Aim of the task - Every single entry that follows must be copied exactly.

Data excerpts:
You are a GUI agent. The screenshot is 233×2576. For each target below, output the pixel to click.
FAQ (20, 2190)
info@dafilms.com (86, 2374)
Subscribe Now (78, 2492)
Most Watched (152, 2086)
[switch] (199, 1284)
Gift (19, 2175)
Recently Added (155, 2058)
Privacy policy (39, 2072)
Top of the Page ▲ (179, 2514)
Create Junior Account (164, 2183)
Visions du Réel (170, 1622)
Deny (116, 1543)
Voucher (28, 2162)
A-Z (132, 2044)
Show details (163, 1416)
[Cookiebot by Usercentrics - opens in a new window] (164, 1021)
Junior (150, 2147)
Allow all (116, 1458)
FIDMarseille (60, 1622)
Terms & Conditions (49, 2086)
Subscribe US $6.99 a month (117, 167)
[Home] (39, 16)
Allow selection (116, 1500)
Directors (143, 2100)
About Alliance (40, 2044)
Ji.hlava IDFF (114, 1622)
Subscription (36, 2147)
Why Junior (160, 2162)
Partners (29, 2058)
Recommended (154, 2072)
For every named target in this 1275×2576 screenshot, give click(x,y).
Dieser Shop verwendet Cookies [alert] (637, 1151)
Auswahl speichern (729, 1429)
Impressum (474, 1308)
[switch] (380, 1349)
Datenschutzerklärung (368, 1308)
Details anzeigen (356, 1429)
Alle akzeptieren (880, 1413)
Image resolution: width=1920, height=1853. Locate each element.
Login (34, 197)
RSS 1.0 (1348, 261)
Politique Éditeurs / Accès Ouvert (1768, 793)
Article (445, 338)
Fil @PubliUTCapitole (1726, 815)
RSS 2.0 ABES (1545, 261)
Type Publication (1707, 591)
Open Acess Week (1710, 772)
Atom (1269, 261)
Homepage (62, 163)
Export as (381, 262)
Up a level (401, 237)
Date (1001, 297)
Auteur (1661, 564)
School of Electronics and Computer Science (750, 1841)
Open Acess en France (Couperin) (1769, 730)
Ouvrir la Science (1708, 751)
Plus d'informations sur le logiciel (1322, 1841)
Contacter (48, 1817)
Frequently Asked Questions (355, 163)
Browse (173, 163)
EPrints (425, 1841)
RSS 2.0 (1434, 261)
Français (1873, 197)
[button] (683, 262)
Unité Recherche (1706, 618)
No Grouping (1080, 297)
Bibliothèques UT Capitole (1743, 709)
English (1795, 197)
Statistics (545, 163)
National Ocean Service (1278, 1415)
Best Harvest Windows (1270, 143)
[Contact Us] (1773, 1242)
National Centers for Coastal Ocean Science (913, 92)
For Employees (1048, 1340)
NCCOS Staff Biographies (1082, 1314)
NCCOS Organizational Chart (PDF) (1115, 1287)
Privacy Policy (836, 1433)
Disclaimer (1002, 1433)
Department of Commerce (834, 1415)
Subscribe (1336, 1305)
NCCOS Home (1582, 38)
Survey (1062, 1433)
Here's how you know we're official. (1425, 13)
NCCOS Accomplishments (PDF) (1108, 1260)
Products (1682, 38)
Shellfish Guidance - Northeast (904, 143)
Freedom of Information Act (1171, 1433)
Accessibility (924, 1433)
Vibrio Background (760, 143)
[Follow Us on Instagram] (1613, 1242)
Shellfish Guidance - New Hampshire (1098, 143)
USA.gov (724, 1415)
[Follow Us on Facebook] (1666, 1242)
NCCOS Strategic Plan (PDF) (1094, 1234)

Task result -
You are a GUI agent. The screenshot is 233×2576. For each target below, output the pixel to click.
FAQ (20, 2190)
info@dafilms.com (86, 2374)
Subscribe Now (78, 2492)
Most Watched (152, 2086)
[switch] (199, 1284)
Gift (19, 2175)
Recently Added (155, 2058)
Privacy policy (39, 2072)
Top of the Page ▲ (179, 2514)
Create Junior Account (164, 2183)
Visions du Réel (170, 1622)
Deny (116, 1543)
Voucher (28, 2162)
A-Z (132, 2044)
Show details (163, 1416)
[Cookiebot by Usercentrics - opens in a new window] (164, 1021)
Junior (150, 2147)
Allow all (116, 1458)
FIDMarseille (60, 1622)
Terms & Conditions (49, 2086)
Subscribe US $6.99 a month (117, 167)
[Home] (39, 16)
Allow selection (116, 1500)
Directors (143, 2100)
About Alliance (40, 2044)
Ji.hlava IDFF (114, 1622)
Subscription (36, 2147)
Why Junior (160, 2162)
Partners (29, 2058)
Recommended (154, 2072)
For every named target in this 1275×2576 screenshot, give click(x,y).
Dieser Shop verwendet Cookies [alert] (637, 1151)
Auswahl speichern (729, 1429)
Impressum (474, 1308)
[switch] (380, 1349)
Datenschutzerklärung (368, 1308)
Details anzeigen (356, 1429)
Alle akzeptieren (880, 1413)
Image resolution: width=1920, height=1853. Locate each element.
Login (34, 197)
RSS 1.0 (1348, 261)
Politique Éditeurs / Accès Ouvert (1768, 793)
Article (445, 338)
Fil @PubliUTCapitole (1726, 815)
RSS 2.0 ABES (1545, 261)
Type Publication (1707, 591)
Open Acess Week (1710, 772)
Atom (1269, 261)
Homepage (62, 163)
Export as (381, 262)
Up a level (401, 237)
Date (1001, 297)
Auteur (1661, 564)
School of Electronics and Computer Science (750, 1841)
Open Acess en France (Couperin) (1769, 730)
Ouvrir la Science (1708, 751)
Plus d'informations sur le logiciel (1322, 1841)
Contacter (48, 1817)
Frequently Asked Questions (355, 163)
Browse (173, 163)
EPrints (425, 1841)
RSS 2.0 (1434, 261)
Français (1873, 197)
[button] (683, 262)
Unité Recherche (1706, 618)
No Grouping (1080, 297)
Bibliothèques UT Capitole (1743, 709)
English (1795, 197)
Statistics (545, 163)
National Ocean Service (1278, 1415)
Best Harvest Windows (1270, 143)
[Contact Us] (1773, 1242)
National Centers for Coastal Ocean Science (913, 92)
For Employees (1048, 1340)
NCCOS Staff Biographies (1082, 1314)
NCCOS Organizational Chart (PDF) (1115, 1287)
Privacy Policy (836, 1433)
Disclaimer (1002, 1433)
Department of Commerce (834, 1415)
Subscribe (1336, 1305)
NCCOS Home (1582, 38)
Survey (1062, 1433)
Here's how you know we're official. (1425, 13)
NCCOS Accomplishments (PDF) (1108, 1260)
Products (1682, 38)
Shellfish Guidance - Northeast (904, 143)
Freedom of Information Act (1171, 1433)
Accessibility (924, 1433)
Vibrio Background (760, 143)
[Follow Us on Instagram] (1613, 1242)
Shellfish Guidance - New Hampshire (1098, 143)
USA.gov (724, 1415)
[Follow Us on Facebook] (1666, 1242)
NCCOS Strategic Plan (PDF) (1094, 1234)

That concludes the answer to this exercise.